• [TEXTE PRÉSENTÉ]:
Pendant ce temps, certains
nationalistes allaient plus loin. Ils réclamaient une loi pour
défendre la langue française; ils dénonçaient l’anglicisation
des immigrants; ils fondaient les premiers partis séparatistes, le
Rassemblement pour l’indépendance nationale (RIN : gauche) et
le Ralliement national (RN : droite). Le Front de libération du
Québec (FLQ) recourrait au terrorisme pour faire du Québec un pays
souverain et socialiste, une sorte de «Cuba du Nord». Les grèves
du secteur public tournaient à la contestation sociale. Les
intellectuels remettaient tout en question. Le Québec était en
pleine crise politique et en profond déclin religieux, mais
l’optimisme béat était de règle dans les années 1960.
LA RÉFORME DE L’ÉDUCATION
L’essence de la Révolution
tranquille, c’est la réforme de l’éducation. L’école forme
la société de demain. Pour changer l’esprit d’un peuple, rien
de mieux qu’une révolution pédagogique. Et ce fut l’œuvre de
la Réforme Parent : remplacer la pédagogie française, axée
sur la littérature, par une pédagogie américaine, centrée sur les
mathématiques. «Après la revanche des berceaux, disait-on, ce sera
la revanche des cerveaux.» Mais les sciences humaines sont plus
propices que les sciences physiques à former des intelligences vives
et des esprits libres. Les sociétés totalitaires aiment les
ingénieurs parce qu’elles tendent à réduire l’homme à l’état
de machine. Nul n’entre au goulag s’il n’est géomètre, aurait
pu dire Platon.

• [TRAVAIL DEMANDÉ]: Recopiez intégralement, sans la moindre modification, le texte ci-dessus sur la Révolution tranquille et la réforme de l’éducation.

• [EXTRAITS DE DONNÉES]:
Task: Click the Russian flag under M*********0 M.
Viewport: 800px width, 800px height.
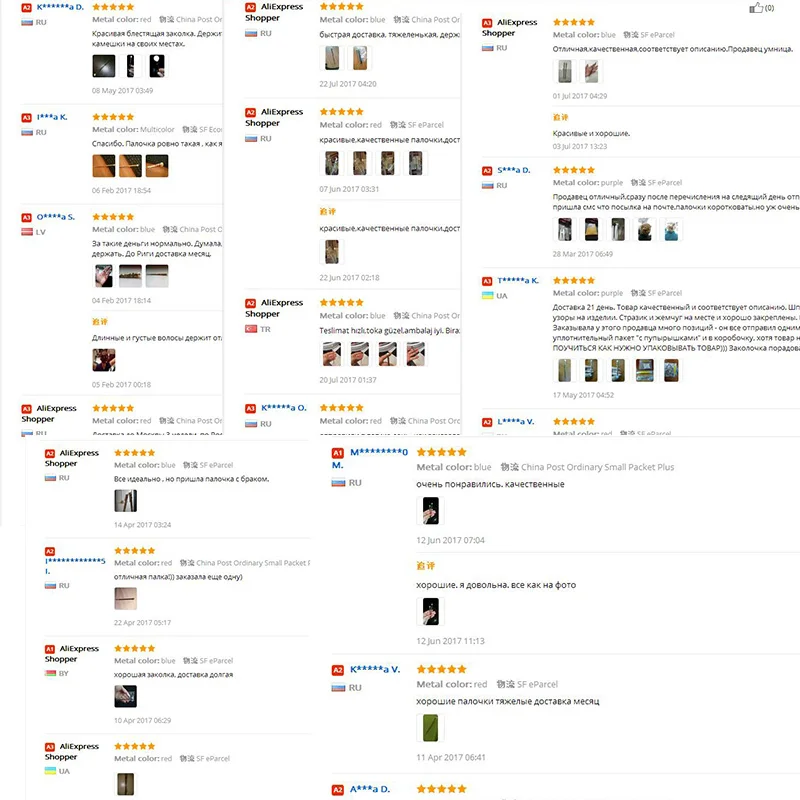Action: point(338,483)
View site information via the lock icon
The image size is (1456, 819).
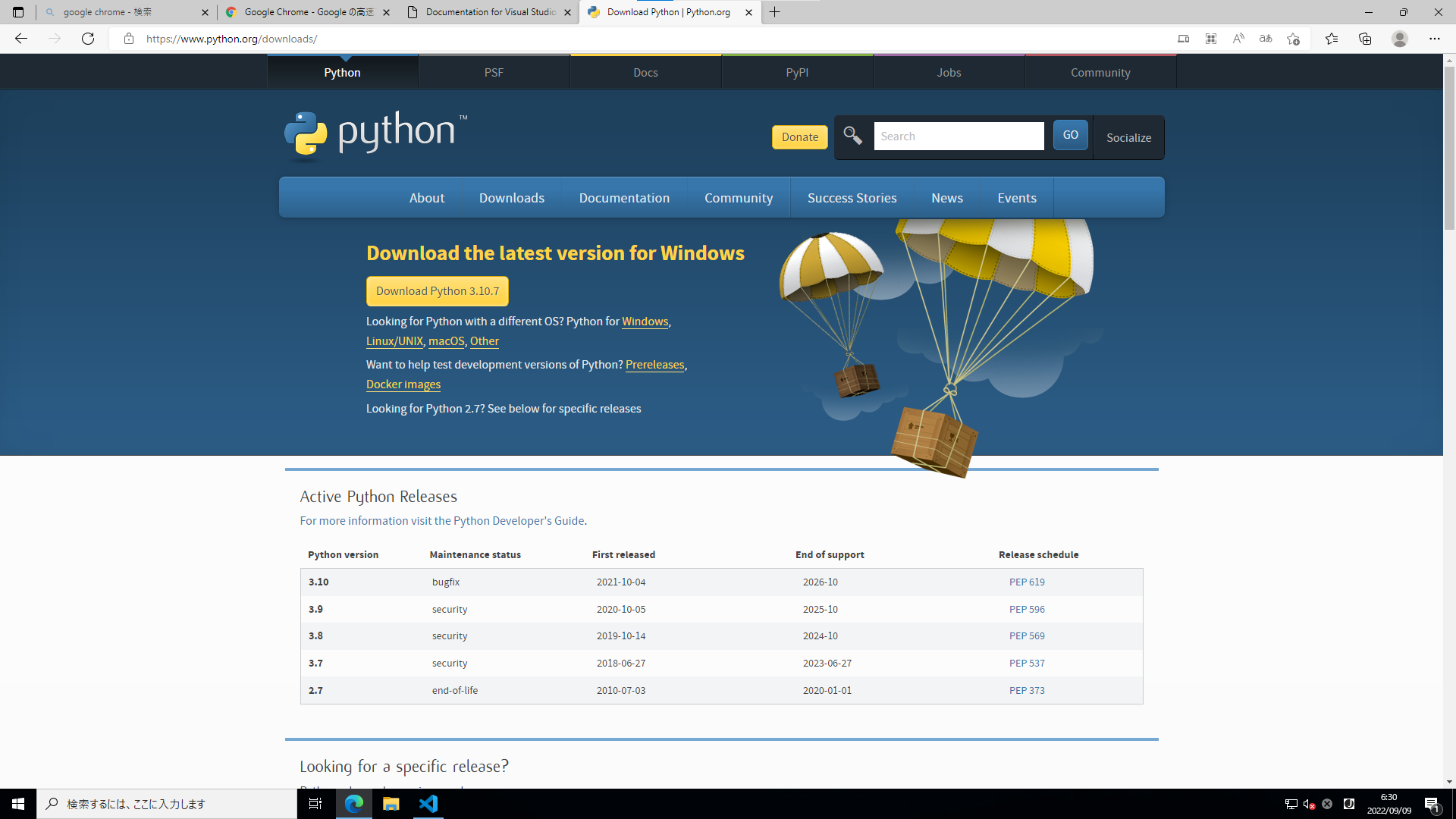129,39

• [RÉPONSE ATTENDUE]:
Pendant ce temps, certains
nationalistes allaient plus loin. Ils réclamaient une loi pour
défendre la langue française; ils dénonçaient l’anglicisation
des immigrants; ils fondaient les premiers partis séparatistes, le
Rassemblement pour l’indépendance nationale (RIN : gauche) et
le Ralliement national (RN : droite). Le Front de libération du
Québec (FLQ) recourrait au terrorisme pour faire du Québec un pays
souverain et socialiste, une sorte de «Cuba du Nord». Les grèves
du secteur public tournaient à la contestation sociale. Les
intellectuels remettaient tout en question. Le Québec était en
pleine crise politique et en profond déclin religieux, mais
l’optimisme béat était de règle dans les années 1960.
LA RÉFORME DE L’ÉDUCATION
L’essence de la Révolution
tranquille, c’est la réforme de l’éducation. L’école forme
la société de demain. Pour changer l’esprit d’un peuple, rien
de mieux qu’une révolution pédagogique. Et ce fut l’œuvre de
la Réforme Parent : remplacer la pédagogie française, axée
sur la littérature, par une pédagogie américaine, centrée sur les
mathématiques. «Après la revanche des berceaux, disait-on, ce sera
la revanche des cerveaux.» Mais les sciences humaines sont plus
propices que les sciences physiques à former des intelligences vives
et des esprits libres. Les sociétés totalitaires aiment les
ingénieurs parce qu’elles tendent à réduire l’homme à l’état
de machine. Nul n’entre au goulag s’il n’est géomètre, aurait
pu dire Platon.